Monitor map loads and quota Updated!

You can monitor the use of your maps and check the status of your quota. The lower-left corner of the Maps Engine window shows you their current status, as in this example:

  Quota usage as of 10/5 
  Public map loads:2% used
  Private map loads:18% used
  Storage:1% used

After you've added or deleted data, you'll see the new quota usage numbers within 2 to 10 minutes. The numbers refresh more slowly for bulk deletions than for other operations. This quota usage shows all map use, including API use. However, the graph shown in the "Published Map Analytics" section of the Maps Engine dashboard shows only Google Maps Engine use and does not reflect API use.

This article describes the map analytics displayed in the Maps Engine dashboard, how map loads are calculated, how storage is calculated, and what happens when you reach your quota. Map loads on Google properties, such as maps displayed as part of the Google Maps Engine public data program, will not incur any charge.

Note: Maps Engine previously used the term "external page view" rather than "public map load" and "internal page view" rather than "private map load."

Maps Engine dashboard

The following image highlights the important parts of the Maps Engine dashboard. Note that the map list and accompanying usage graph show 10 pages at a time, but some of the usage totals are for the complete set of maps for this account (all pages).

How map loads are calculated

The map load calculation involves a number of factors, including a map's access control, the client used to view the map, and the number of layers viewed.

Public and private map loads

Public map loads occur when map viewers display or query published maps and layers that are shared as "Public on the web." (See Making data public.)

Private map loads occur when maps that are not shared as "Public on the web" are displayed.
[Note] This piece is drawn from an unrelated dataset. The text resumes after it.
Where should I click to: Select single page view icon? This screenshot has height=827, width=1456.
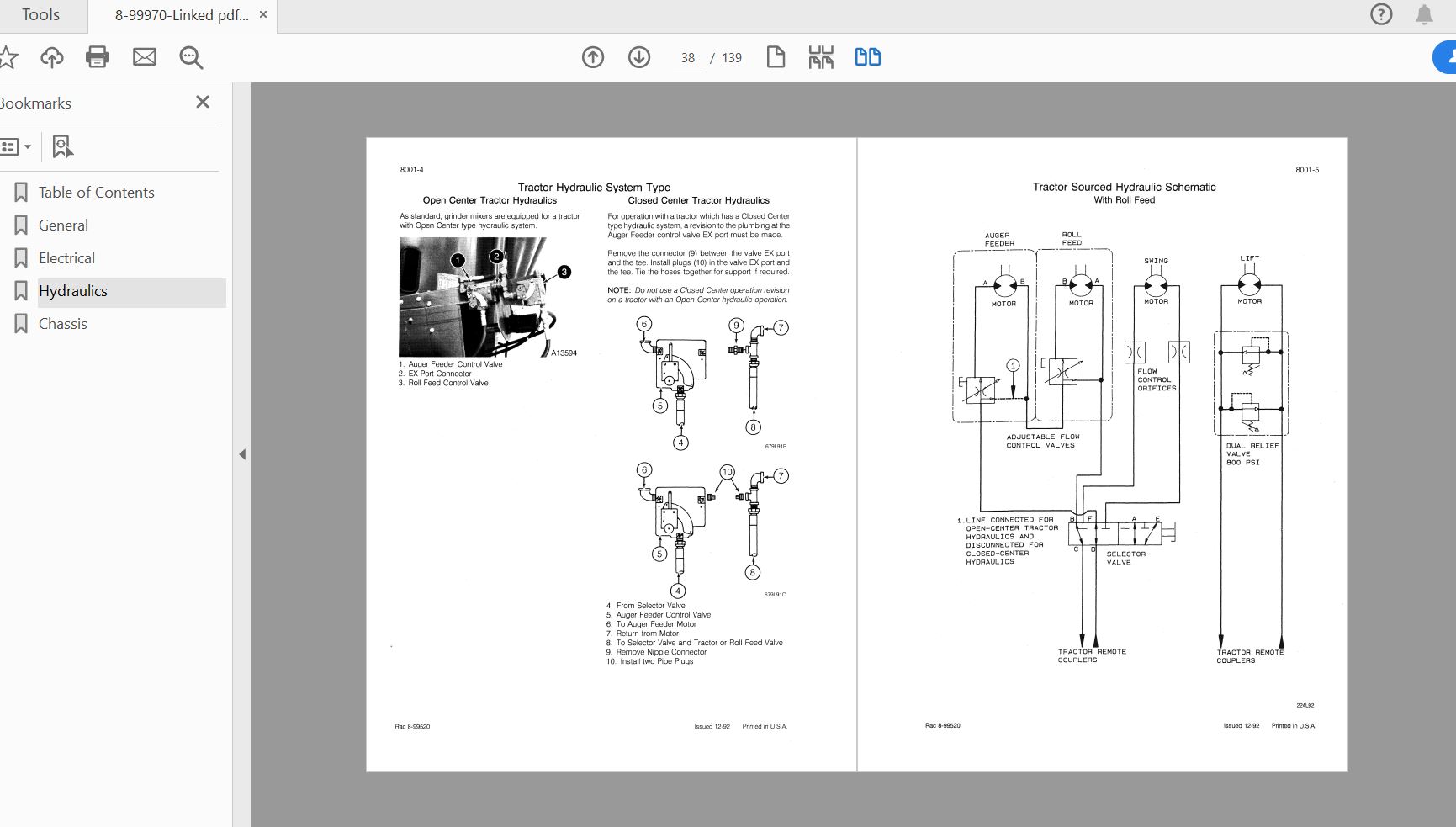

Maps Engine includes in this number the display of maps that have not yet been published (drafts) within Maps Engine. You might notice that the private map load number increases even before you've published maps, but this use by map editors is typically negligible in relation to your total quota.

What constitutes a map load

A map load is a unit of charge that triggers when a user displays a published map, using one of the Google interfaces described in How users can view your maps and Programmatic access to maps and layers.

These events cause Maps Engine to charge your account for one map load:

  • A user views a map (by loading into a browser any of the URLs shown in the Access Links dialog, displayed when the user clicks ).
  • A user views a layer, either because the layer is visible by default when the map appears or because the user explicitly chooses to view it. One map load is charged for each layer viewed.
  • For WMS, one map load is charged for the GetCapabilities() request (the initial request that is made only once), and one map load is charged for every GetMap() request (one or more requests, based on panning and zooming). A single GetMap() request can, based on client support, contain one to many layers, composited into a single request
  • A user downloads a data source from Google Maps Engine.
  • A Maps API application uses the visualization library's MapsEngineLayer class to request a layer in a Maps Engine map. One map load is charged for each layer requested.
  • For every write request made by a Google Maps Engine API application, one map load is charged. Also, for every 10 read requests made by a Google Maps Engine API application, one map load is charged. See the Google Maps Engine API documentation.

The frequency at which Google applies the map load charge differs for public map loads and private map loads (in any of the supported clients):

  • For public map loads, the charge occurs once per user session. A user can view the map until he or she closes the browser.
  • For private map loads, the charge occurs once each time the user is authenticated. Authentication is valid for 60 minutes and re-authentication occurs automatically. Therefore, if a user views the map for 70 minutes, he or she is charged twice.

Here are some examples of map load charges:

  • A map has four layers that are turned off by default but not locked. A viewer opens the map and turns on only two of the layers, leaving the others turned off. Your account is charged for three map loads, one for the map itself and one for each layer that the user views.
  • A Maps API application uses the MapsEngineLayer class to render three Maps Engine layers. Each time someone opens the application to view the layers, your account is charged for four map loads, one for the enclosing map and one for each layer. If the content is access controlled, another four map loads are charged after 60 minutes.
  • A GIS application uses WMS to connect to a map that has three layers visible. Maps Engine charges your account for one map load at the original connection request and one for every subsequent request. If the application requests each layer in a separate request, each layer counts as a map load, one per request. If the application splits up the map viewport into tiles and issues WMS requests for each tile, then each tile request would count as a map load.

How storage is calculated

The storage percentage indicates the amount of data that you've uploaded in relation to the total storage that you've purchased. The measurement is based on what you upload rather than the size of the uncompressed data, so if you can use a compressed format to upload, you'll conserve storage quota.

When you reach your quota

When you exceed your map load quota, Google stops serving your maps and responding to Google Maps Engine API queries. When you exceed your storage quota, Maps Engine no longer allows you to upload data.

Here's what to do when your quota has been exceeded:

  • If you're a map editor, contact your Maps Engine administrator.
  • If you're an administrator and want to buy additional quota, contact your Google sales representative. If you need an emergency service restoration, the Support team can help. Log into the Google Enterprise support portal and create a case, copying your sales representative if you have the appropriate name.